Thursday, March 31, 2011
Just got back from NC. My brother is seriously ill and so went back to spend a little time with him. He is pretty much wasting away, 180 down to 120 pounds. Chronic lung disease which causes internal bleeding They all want me to move back and direct traffic. And I might for awhile, have to think about it. Getting older has been no fun for him (maybe not for any of us). I surely wish that he would "hit the road." It is what he wants. He misses the drives to the beach, the big family meals he can no longer cook, his "turns" (as he calls them) around the golf course that he walked for hours. So, since he can't do those things among many, his view is "time to go." I surely get it.
His story is almost a novel. He had been divorced for years, dating regularly one or two friends, enjoying himself. Had made lots of money in various ways, mostly legal. Consequently, life is moving along. He meets this woman, very attractive and super aggressive: so much so that my older brother and I try to intervene. She out maneuvers us and snares our brother. They have a good time, travel lots. She has massive stroke, later on aneurism, becomes total invalid. The kicker: it is discovered that she lied about her age and is 10 years older than my brother. When you are 40 and your mate is fifty, not such a big deal but when you are 70 and your mate is 80, a big deal. My brother stepped up to the plate, however, and has been her primary caretaker for the last several years. He's had lots of help but still, has taken it's toll. Pretty sad.
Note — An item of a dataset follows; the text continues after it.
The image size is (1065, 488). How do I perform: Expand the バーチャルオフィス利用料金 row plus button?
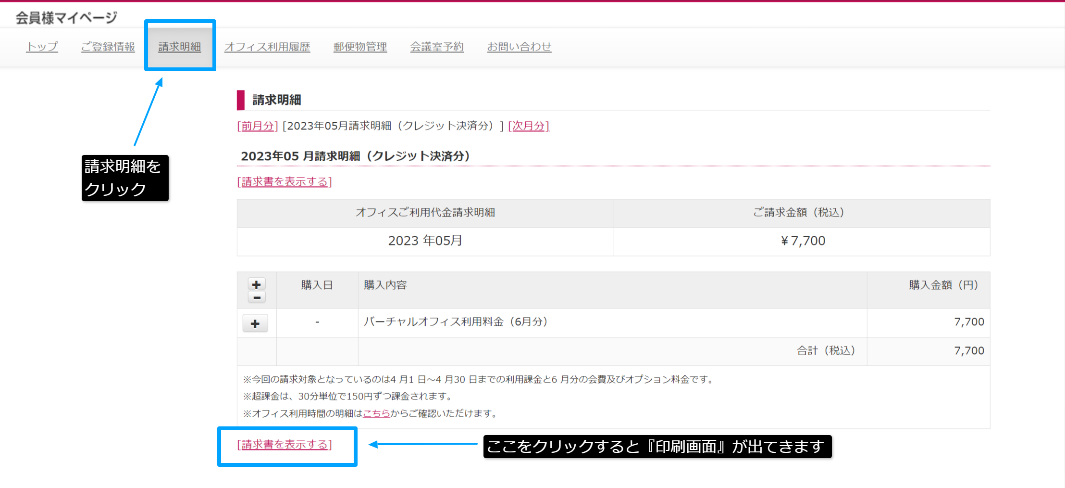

My brother is an example of the aging process and the part we must play in it. When I was a chaplain at Letterman Army Medical Center when it was a "full blown" teaching hospital, a boss once said to me, "we must take an active role in our health care." By this, he meant every aspect of our lives. I agree and am constantly reading and trying to figure out lifestyle issues as I get older. I've just read two books that are terrific: The Longevity Project. Deals with this eight decade study about longevity. My nephew gave it to me. Really good book. I love this one aspect. Women who have regular orgasms live longer. I'm serious, based on this study. The second one, "Never Say Die," is one of the best books I've ever read. Based on how the popular culture has sold us a bill of goods about aging. The new forty is not the eighty. Aging is no "day at the beach." Growing older based on how long we live is a big time issue. I agree and have always believed that if we live to the age of 80 or ninety, get a disease quickly and die is a goal, healthy to then but can't reverse aging. BS to think we can. Book provoked long discussion between my wife and me who thinks I am preoccupied with issues of death. I don't think so, just realistic.